<<<<
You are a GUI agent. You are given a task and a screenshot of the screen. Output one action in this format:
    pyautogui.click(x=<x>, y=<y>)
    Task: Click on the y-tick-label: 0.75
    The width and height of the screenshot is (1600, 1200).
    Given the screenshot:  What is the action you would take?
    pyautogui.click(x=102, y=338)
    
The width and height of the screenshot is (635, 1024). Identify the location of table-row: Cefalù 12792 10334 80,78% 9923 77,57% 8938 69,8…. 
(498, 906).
>>>>
What the exercise asks:
Starting at the line that contains "The width and height of the screenshot is (635, 1024).", reproduce the entries verbatim, stopping after the last line of the entries.

Result for this task:
The width and height of the screenshot is (635, 1024). Identify the location of table-row: Cefalù 12792 10334 80,78% 9923 77,57% 8938 69,8…. 
(498, 906).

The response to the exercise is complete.